If the story of speech engines to date has been about perfecting the artificial ears that listen and the artificial mouths that speak, the story of speech technology going forward is about perfecting the artificial brains that will make sense of it all.
2016 seems to have been a tipping point for speech engines. Issues with improving the speed and accuracy of speech recognition have largely been solved, and both clients and providers are now increasingly focused on the conversational technologies that can activate speech in powerful, meaningful ways. Interest in both intelligent assistants and speech analytics is on the rise, and product development is growing to meet demand.
MarketsandMarkets projects that the overall speech market will reach nearly $10 billion by 2022, rapidly expanding from its $3.7 billion valuation in 2015. As that happens, more generalized tech companies have started to make serious forays into the speech market, and companies that have specialized in speech technology for years are looking to make their products more accurate, robust, intelligent, and scalable.
Nuance Communications, for example, in May launched its Nuance Transcription Engine, which boasts 88 percent accuracy at its lowest transcription speeds and an upper limit of 10 times real-time audio, delivering swift and near-human voice transcription in a very palpable way.
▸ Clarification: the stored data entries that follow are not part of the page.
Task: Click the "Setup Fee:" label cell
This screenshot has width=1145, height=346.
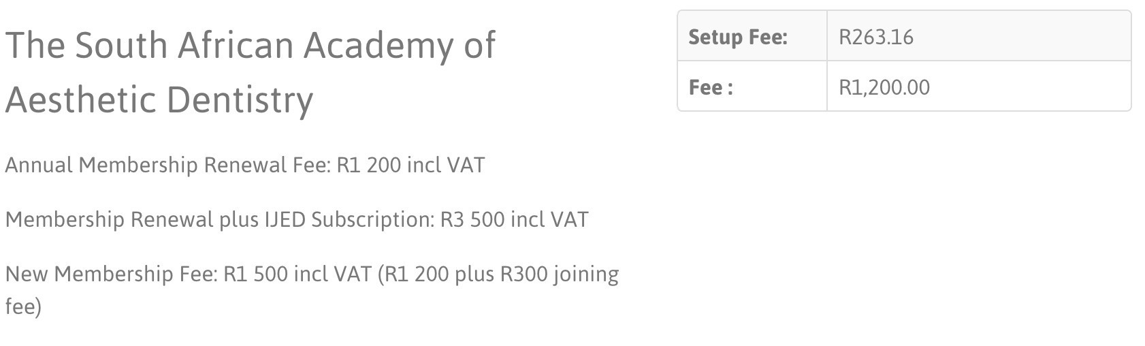Action: [x=752, y=36]

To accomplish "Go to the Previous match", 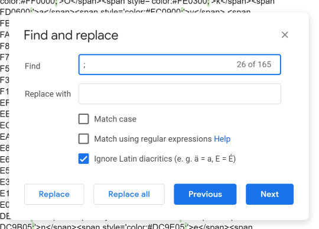I will coord(205,194).
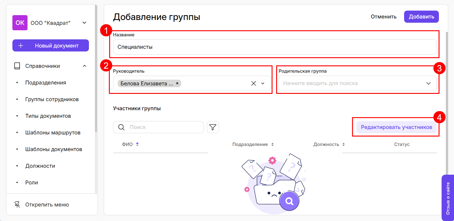
Task: Sort by Должность column arrows
Action: coord(344,145)
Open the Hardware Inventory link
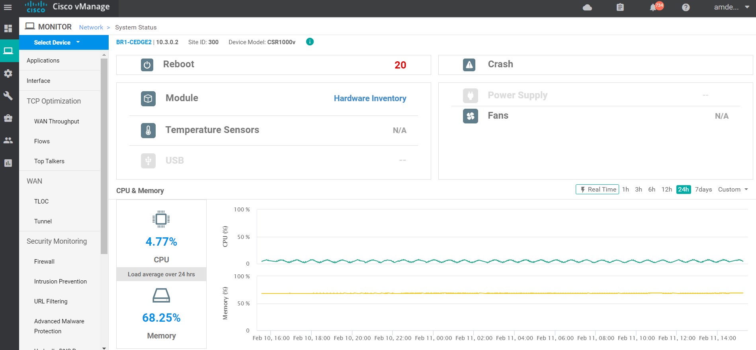Image resolution: width=756 pixels, height=350 pixels. tap(370, 98)
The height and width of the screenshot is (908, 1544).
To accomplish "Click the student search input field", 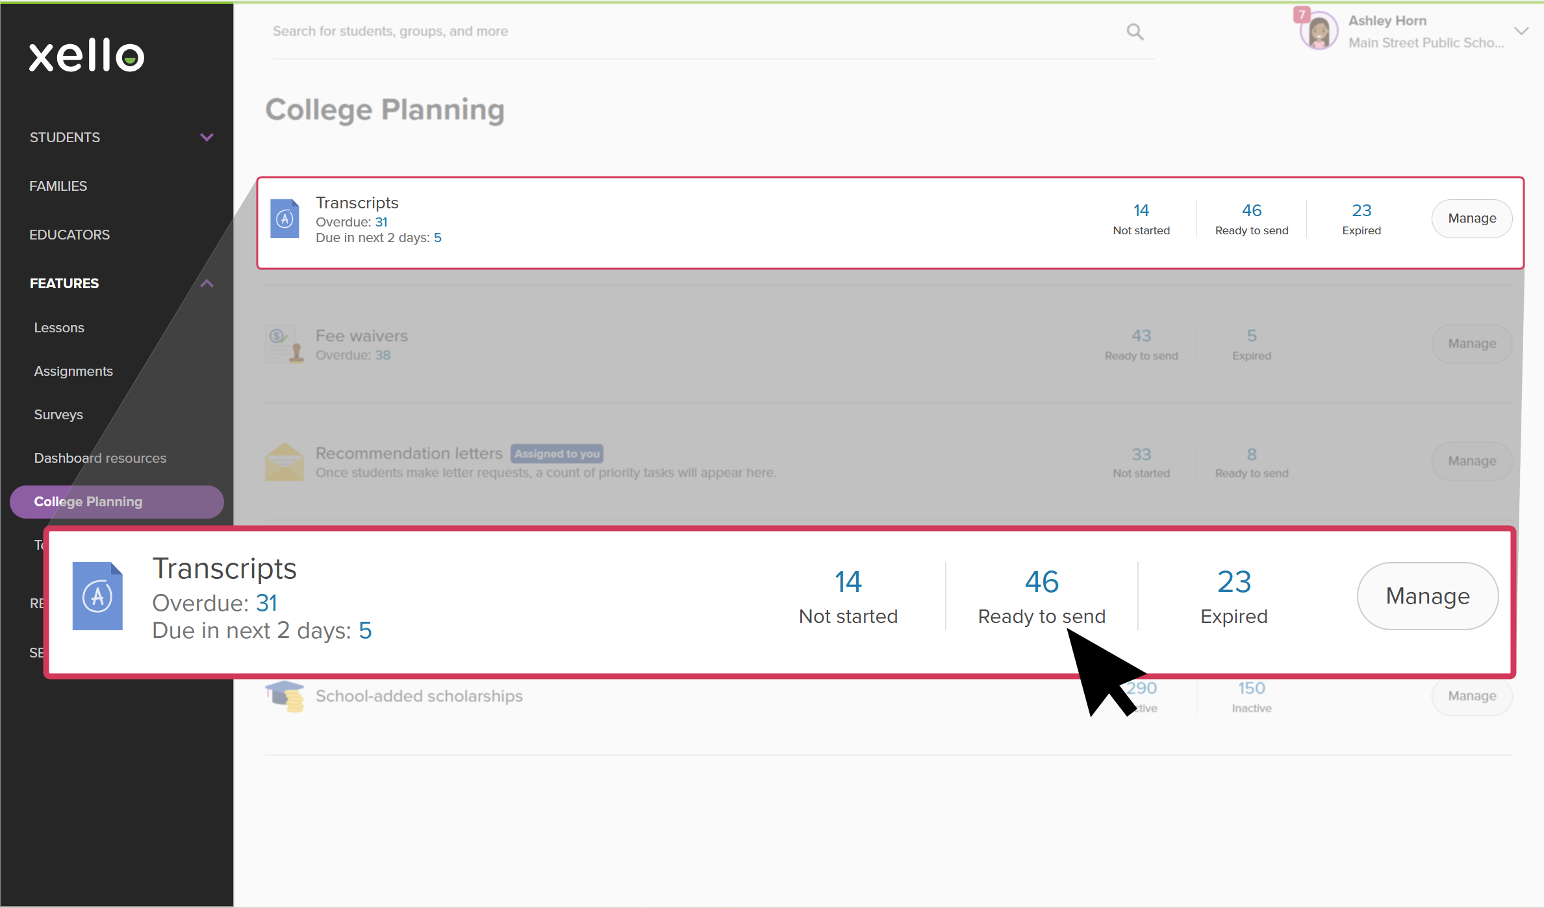I will [x=695, y=31].
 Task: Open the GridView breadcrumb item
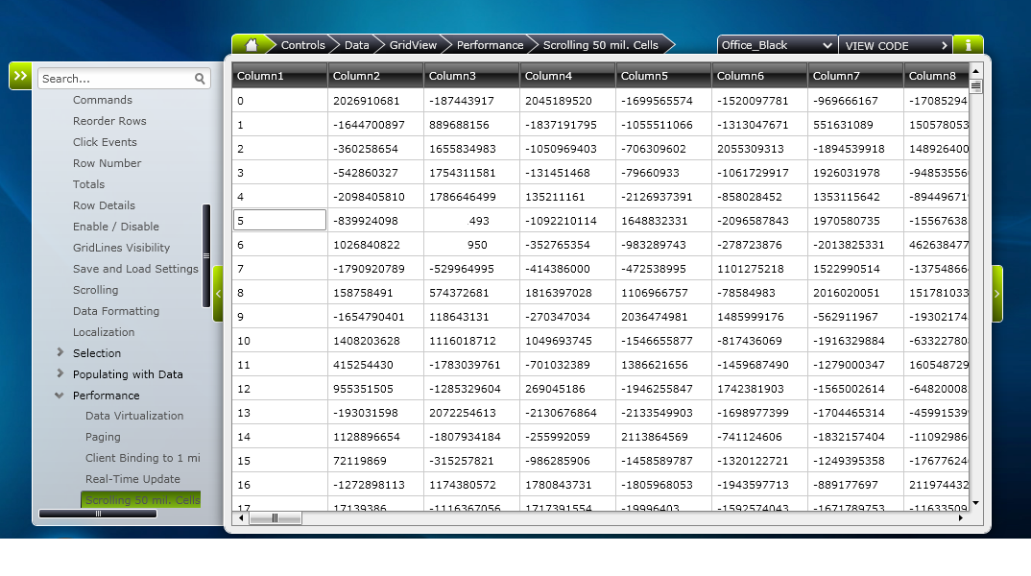point(412,45)
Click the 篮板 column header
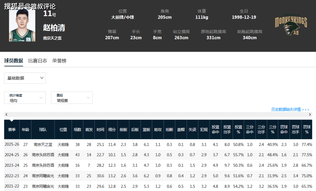This screenshot has width=316, height=191. coord(146,130)
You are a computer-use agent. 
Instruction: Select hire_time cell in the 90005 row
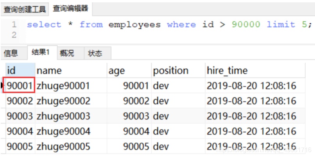pyautogui.click(x=251, y=146)
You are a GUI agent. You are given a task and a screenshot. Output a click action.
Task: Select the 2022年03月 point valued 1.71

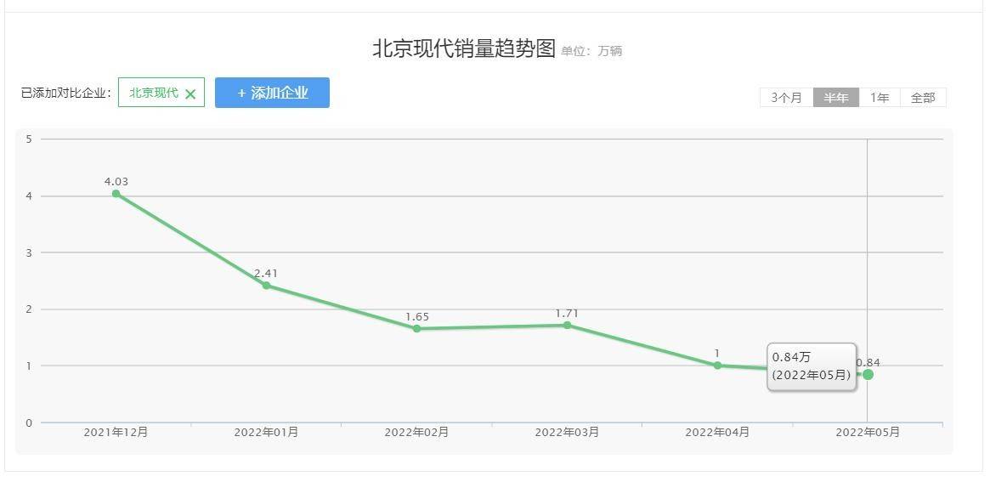pyautogui.click(x=567, y=326)
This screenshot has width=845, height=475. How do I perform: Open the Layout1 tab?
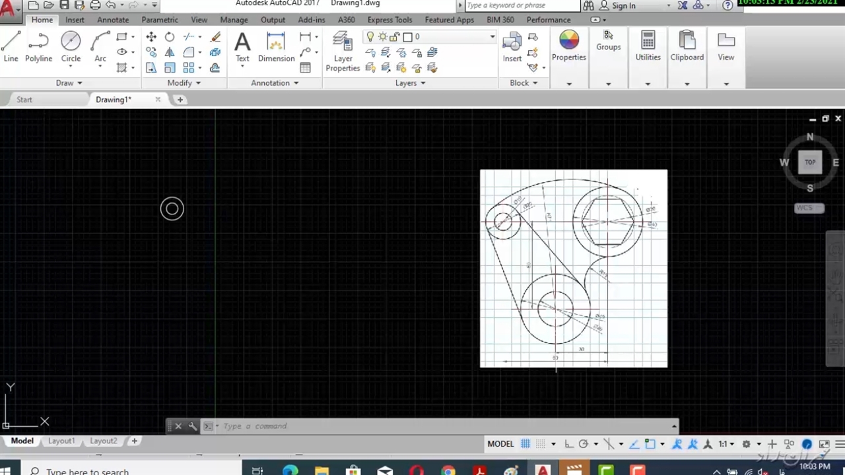coord(61,441)
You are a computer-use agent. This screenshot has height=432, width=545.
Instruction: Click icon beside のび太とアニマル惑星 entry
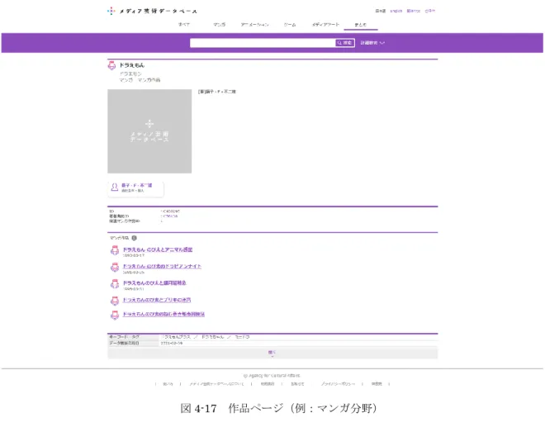(115, 250)
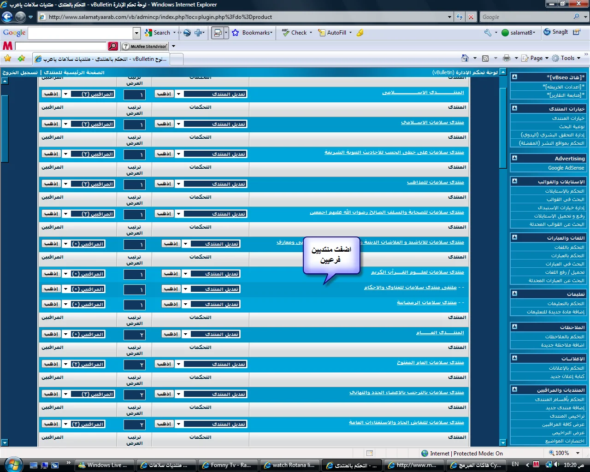Click the Favorites star icon
590x472 pixels.
[7, 59]
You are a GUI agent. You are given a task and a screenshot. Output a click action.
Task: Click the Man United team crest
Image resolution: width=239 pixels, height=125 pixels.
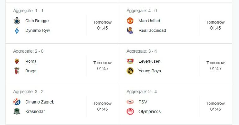(x=130, y=21)
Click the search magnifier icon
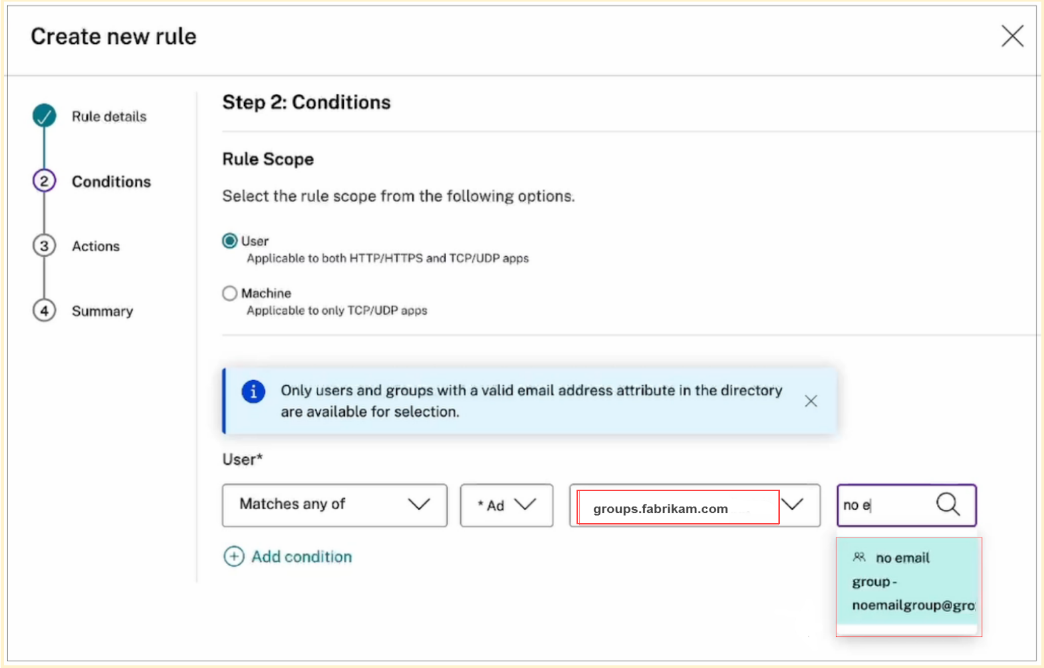 coord(948,504)
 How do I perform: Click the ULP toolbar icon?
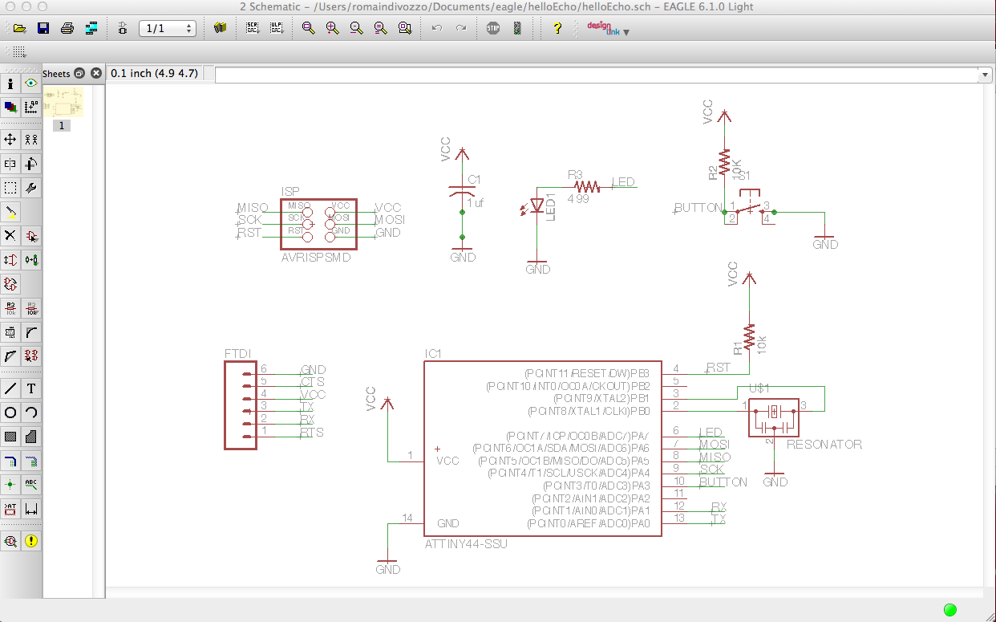tap(276, 27)
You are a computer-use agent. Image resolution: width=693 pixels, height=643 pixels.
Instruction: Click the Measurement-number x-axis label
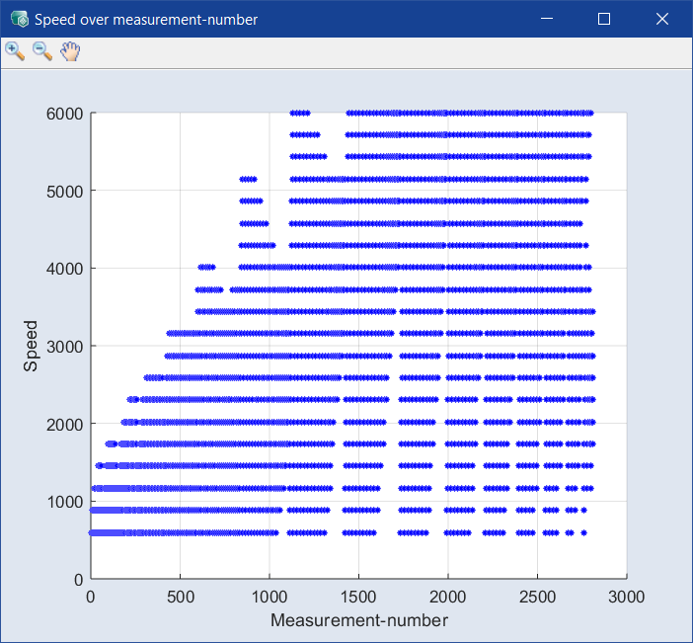coord(359,620)
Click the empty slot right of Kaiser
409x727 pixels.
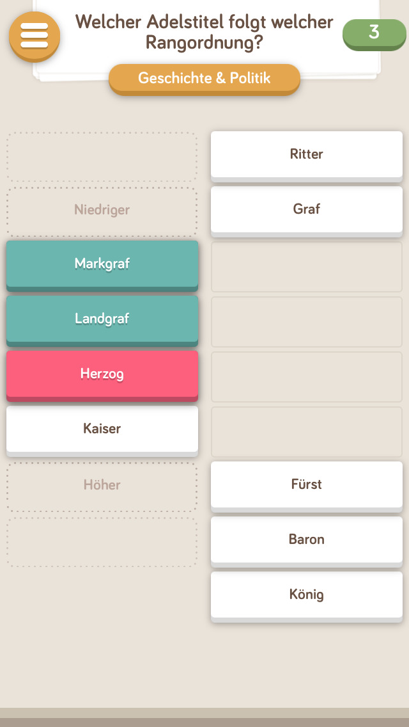(x=307, y=431)
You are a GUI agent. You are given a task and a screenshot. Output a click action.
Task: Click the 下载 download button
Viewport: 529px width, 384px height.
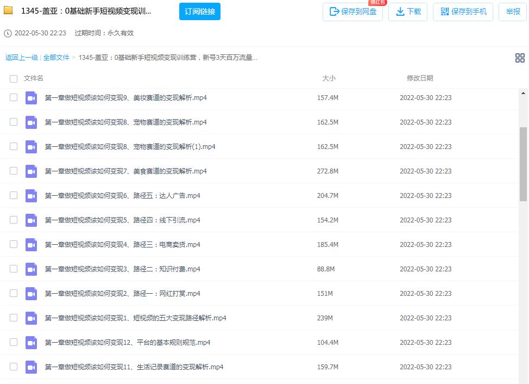pyautogui.click(x=408, y=11)
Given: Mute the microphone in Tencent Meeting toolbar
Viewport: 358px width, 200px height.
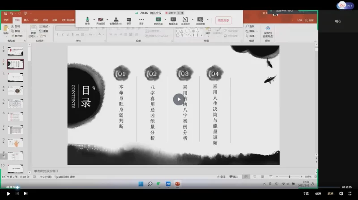Looking at the screenshot, I should [x=87, y=20].
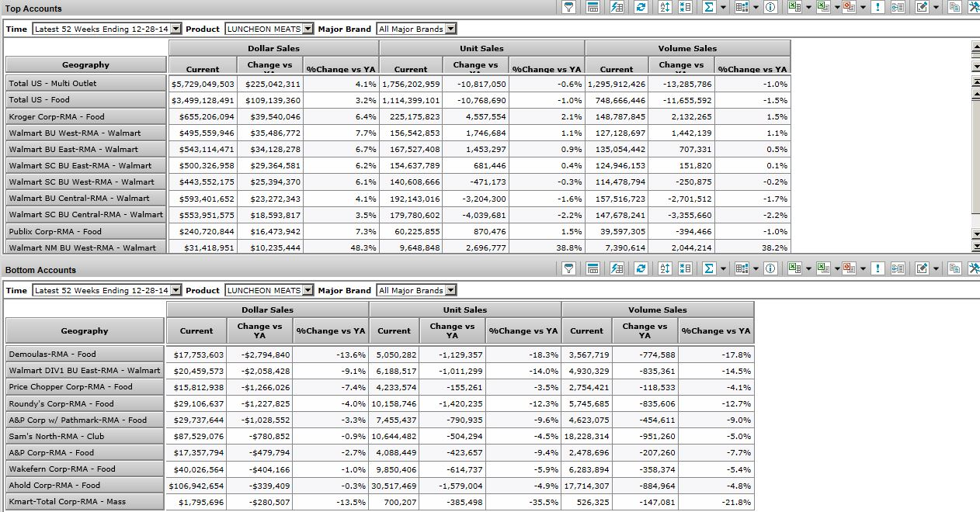Click the A-Z sort icon in Top Accounts toolbar
980x512 pixels.
pos(664,7)
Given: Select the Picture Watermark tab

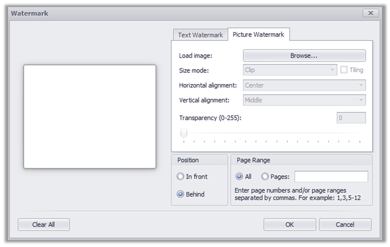Looking at the screenshot, I should pyautogui.click(x=259, y=34).
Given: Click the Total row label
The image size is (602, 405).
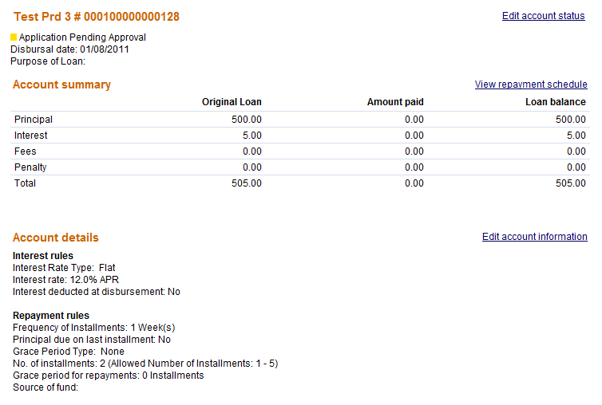Looking at the screenshot, I should (26, 183).
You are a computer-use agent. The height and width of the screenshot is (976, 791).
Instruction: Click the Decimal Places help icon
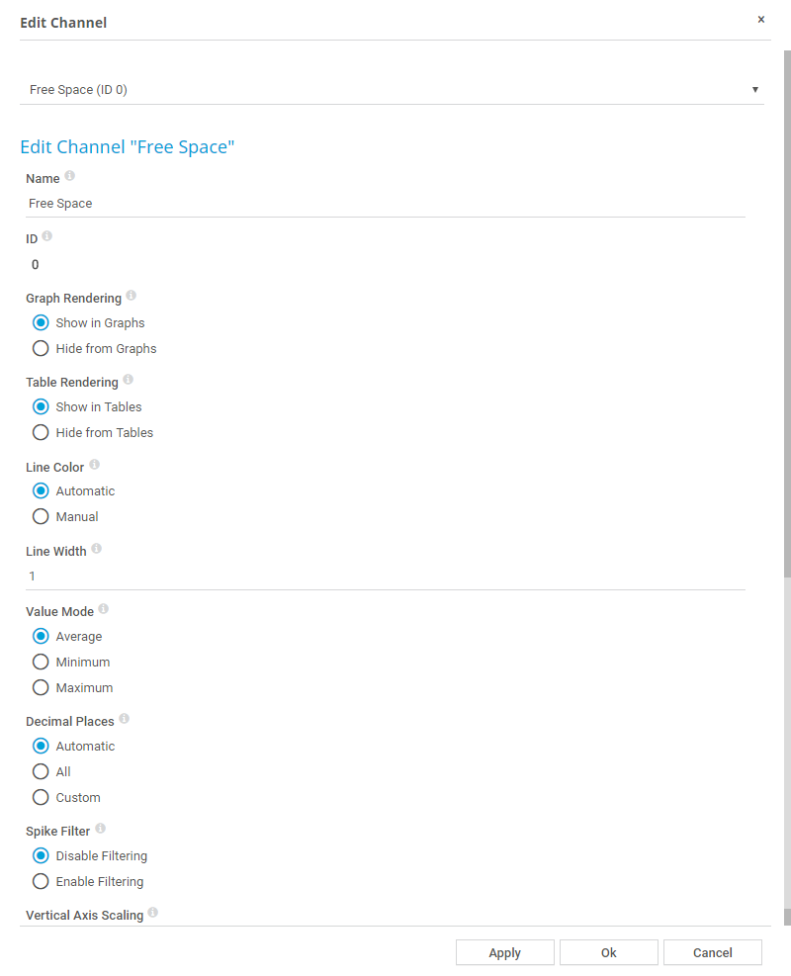[x=125, y=719]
As the wealth of utterances driving the machine learning for recognition reaches critical mass, the speech market will boom, with start-ups looking to add speech to their product functionality. Companies that offer strong cloud-based computing will have a distinct advantage, according to Deborah Dahl, principal at Conversational Technologies and chair of the World Wide Web Consortium’s Multimodal Interactions Working Group.
“Amazon, Google, Microsoft, and IBM are all strong products technically,” she says. “Deep learning has made a huge difference in speech recognition accuracy over the past few years in cloud recognition.”
In last year’s spring issue, Speech Technology magazine suggested that 2016 might be the year when the proprietary barriers that have held speech engines back finally fall. That has happened to some extent, as expanding applications for consumer speech have led many vendors to diversify their footprints and expand their ecosystems.
Amazon, for example, offers out-of-the-box speech with the Alexa Voice Service (AVS), an implementable version of the speech-recognition and natural-language-understanding tools found in its intelligent assistant of the same name. As for the intelligent assistant itself, its ecosystem is growing rapidly. Beginning with only 14 “skills” (applications designed largely by third-party developers to enhance Alexa’s functionality), Amazon claimed to have roughly 6,000 skills tied to its Alexa platform by the end of 2016. Additionally, Amazon has already sold more than 4 million Alexa-enabled devices, which include the Echo home speaker line and the Fire line of TVs and tablets. Constantly feeding utterances into the Amazon cloud from this ever-growing user base will likely ensure continually improved machine learning, an ever-broadening lexicon, and greater speech recognition accuracy.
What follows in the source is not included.